A la place il y a en quelque sorte le symptôme (ou le sinthome) qui commémore cette impossibilité, et l’amour qui est justement ce qui permet à un sujet de s’engager avec un autre dans une démarche qui autorise ce retour de la jouissance dans le corps. Nous voilà ramené à notre point de départ : à ceci prêt que les deux états du symptôme si l’on me passe l’expression, symptôme et sinthome, pourraient autoriser deux versions de l’amour. La question demeurant du rapport de l’amour au fantasme (« bo »/ »no bo » ?).
3 – Eloge de l’amour.
Lacan se sert du nœud pour étayer sa thèse selon laquelle le sujet ne procède que de l’Un (SXX, 116). Ainsi l’Un engendre la science précisément en tant qu’il est objection à la réciprocité antique du monde et de la pensée. L’Un ne représente que la solitude : il ne peut que s’enchaîner à un autre Un, et encore un Un, ainsi de suite, sans faire totalité. Par rapport à l’Un, l’Autre est précisément ce qui lui manque pour faire tout. Il ne s’additionne pas à l’Un, il s’en différentie. « L’Autre, conclut Lacan, (…) c’est l’Un-en-moins » (SXX, p. 116). « C’est pour ça, que dans le rapport de l’homme avec une femme – celle qui est en cause –, c’est sous l’angle de l’Une-en-moins qu’elle doit être prise ».

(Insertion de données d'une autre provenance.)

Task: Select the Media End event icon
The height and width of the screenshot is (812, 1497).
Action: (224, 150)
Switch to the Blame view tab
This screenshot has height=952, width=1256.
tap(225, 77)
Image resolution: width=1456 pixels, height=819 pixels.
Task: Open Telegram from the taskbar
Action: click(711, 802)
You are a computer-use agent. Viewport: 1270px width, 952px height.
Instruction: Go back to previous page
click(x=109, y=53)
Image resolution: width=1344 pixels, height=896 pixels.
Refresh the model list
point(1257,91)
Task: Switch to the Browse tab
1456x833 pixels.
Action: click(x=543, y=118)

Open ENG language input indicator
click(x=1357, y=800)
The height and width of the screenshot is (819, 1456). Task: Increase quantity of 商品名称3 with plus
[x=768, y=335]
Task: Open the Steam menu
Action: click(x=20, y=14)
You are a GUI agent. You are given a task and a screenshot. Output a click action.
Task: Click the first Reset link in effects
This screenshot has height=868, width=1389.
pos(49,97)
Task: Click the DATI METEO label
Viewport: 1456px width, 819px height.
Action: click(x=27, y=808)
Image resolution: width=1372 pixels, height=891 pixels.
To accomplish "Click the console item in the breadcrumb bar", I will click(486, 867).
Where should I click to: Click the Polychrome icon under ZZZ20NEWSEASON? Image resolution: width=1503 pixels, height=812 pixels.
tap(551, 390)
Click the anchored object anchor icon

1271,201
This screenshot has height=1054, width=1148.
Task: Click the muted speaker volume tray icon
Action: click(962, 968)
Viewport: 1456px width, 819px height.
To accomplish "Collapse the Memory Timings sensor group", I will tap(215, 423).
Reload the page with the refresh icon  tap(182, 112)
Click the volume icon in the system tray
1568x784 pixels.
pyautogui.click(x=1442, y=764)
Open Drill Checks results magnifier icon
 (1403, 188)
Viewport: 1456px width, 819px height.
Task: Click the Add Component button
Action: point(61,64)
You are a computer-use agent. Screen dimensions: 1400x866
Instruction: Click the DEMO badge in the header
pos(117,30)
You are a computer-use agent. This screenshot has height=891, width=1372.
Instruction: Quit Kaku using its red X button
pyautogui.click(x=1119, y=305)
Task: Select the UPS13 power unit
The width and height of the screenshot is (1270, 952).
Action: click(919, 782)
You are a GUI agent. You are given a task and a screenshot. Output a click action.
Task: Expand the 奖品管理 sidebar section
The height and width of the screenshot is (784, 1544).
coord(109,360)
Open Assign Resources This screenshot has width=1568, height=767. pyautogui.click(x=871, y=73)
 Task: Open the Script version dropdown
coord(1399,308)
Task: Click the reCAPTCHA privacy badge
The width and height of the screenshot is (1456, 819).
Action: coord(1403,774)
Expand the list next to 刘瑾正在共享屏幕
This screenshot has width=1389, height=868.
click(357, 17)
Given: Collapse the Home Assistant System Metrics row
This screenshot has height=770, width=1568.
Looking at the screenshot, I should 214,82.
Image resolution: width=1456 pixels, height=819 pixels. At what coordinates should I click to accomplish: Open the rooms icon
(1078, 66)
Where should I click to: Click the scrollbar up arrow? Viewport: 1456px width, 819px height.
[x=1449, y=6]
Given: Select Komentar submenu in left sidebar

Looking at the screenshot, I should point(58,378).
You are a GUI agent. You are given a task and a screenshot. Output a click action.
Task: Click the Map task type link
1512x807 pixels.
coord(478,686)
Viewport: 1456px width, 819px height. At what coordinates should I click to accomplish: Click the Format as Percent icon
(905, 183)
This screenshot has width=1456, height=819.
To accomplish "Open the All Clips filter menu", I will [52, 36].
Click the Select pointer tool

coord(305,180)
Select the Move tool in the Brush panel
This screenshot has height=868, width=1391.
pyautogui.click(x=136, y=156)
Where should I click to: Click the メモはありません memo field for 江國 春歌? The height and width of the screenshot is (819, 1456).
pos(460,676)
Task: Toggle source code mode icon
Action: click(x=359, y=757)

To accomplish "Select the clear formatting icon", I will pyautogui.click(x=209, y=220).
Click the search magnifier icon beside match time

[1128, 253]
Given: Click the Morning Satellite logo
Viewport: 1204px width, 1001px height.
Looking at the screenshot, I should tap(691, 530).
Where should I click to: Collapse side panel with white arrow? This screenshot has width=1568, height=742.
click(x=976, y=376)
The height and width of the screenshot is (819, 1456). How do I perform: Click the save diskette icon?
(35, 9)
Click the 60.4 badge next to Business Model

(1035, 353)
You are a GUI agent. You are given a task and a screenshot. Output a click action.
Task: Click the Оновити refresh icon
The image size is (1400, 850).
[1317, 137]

Cette remarque juste pour signaler le formidable petit ( !) livre d’Alain Badiou, Eloge de l’amour. Il y situe l’amour comme une rencontre contingente précisément d’une altérité – du deux. Il prend soin de réfuter toutes les conceptions de l’amour comme un (fusion, total, etc.). L’amour est alors l’installation de la rencontre contingente de l’altérité, du deux, dans la durée, la présence de l’éternité dans l’éphémère de l’instant… Est-ce qu’une femme le dirait ainsi ?
Toulouse le 6 décembre 2009 Marie-Jean Sauret
[2] – Sigmund Freud, « Sur le plus général des rabaissements de la vie amoureuse » (1912), La vie sexuelle, Paris, P.U.F., 1969, p. 59. Je dois cette référence à Liliane Leben Loison.